Much of the detail of how this will operate will be set out in delegated acts and regulatory technical standards, yet to be published.

How would direct oversight be enforced?

Two primary enforcement mechanisms have been proposed at this stage:

• Periodic penalty payments - To compel CITPSPs to comply with the information gathering and investigative powers, the Lead Overseer would have the ability to impose significant periodic penalty payments of 1% of average daily worldwide turnover of the CITPSP in the preceding business year.
• Potential suspension or termination by customers - For recommendations of the Lead Overseer, enforcement would take place indirectly. If national regulators consider that the CITPSP has not addressed the risk identified in the recommendations, they could require regulated firms to temporarily suspend (or where necessary, terminate) arrangements with the CITPSP until the risk has been addressed.

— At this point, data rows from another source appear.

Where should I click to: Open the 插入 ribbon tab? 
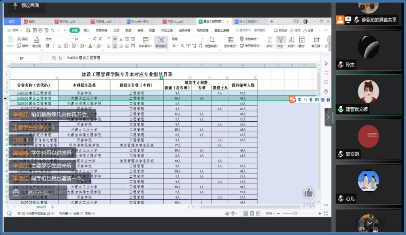(86, 30)
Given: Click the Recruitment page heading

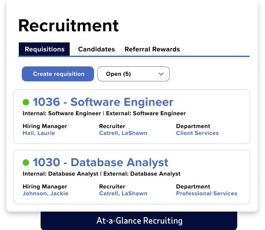Looking at the screenshot, I should pyautogui.click(x=68, y=26).
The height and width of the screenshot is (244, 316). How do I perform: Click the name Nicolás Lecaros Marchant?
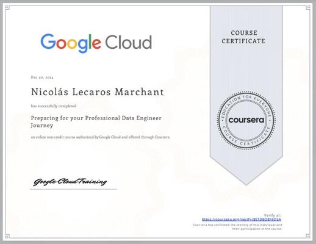pyautogui.click(x=98, y=92)
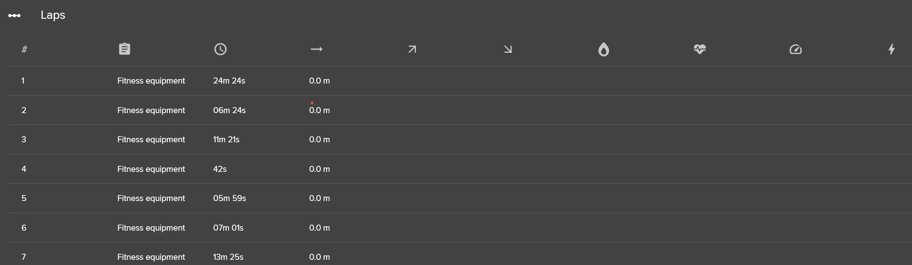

If these enforcement measures are retained in the final text, in practice, it could be difficult for CITPSPs to object to providing the requested information / on-site access or to implementing the Lead Overseer's recommendations.

What can service providers do now?

At this stage, this is a draft proposal and is likely to change as it goes through the EU's legislative process. Several areas are also due to be set out in further delegated legislation, yet to be published.

In the meantime, service providers might want to consider the designation criteria under Article 28 of the Proposal and how they apply to their business.

We will be monitoring developments in this area in order to support service providers that are concerned they might be designated under the regime.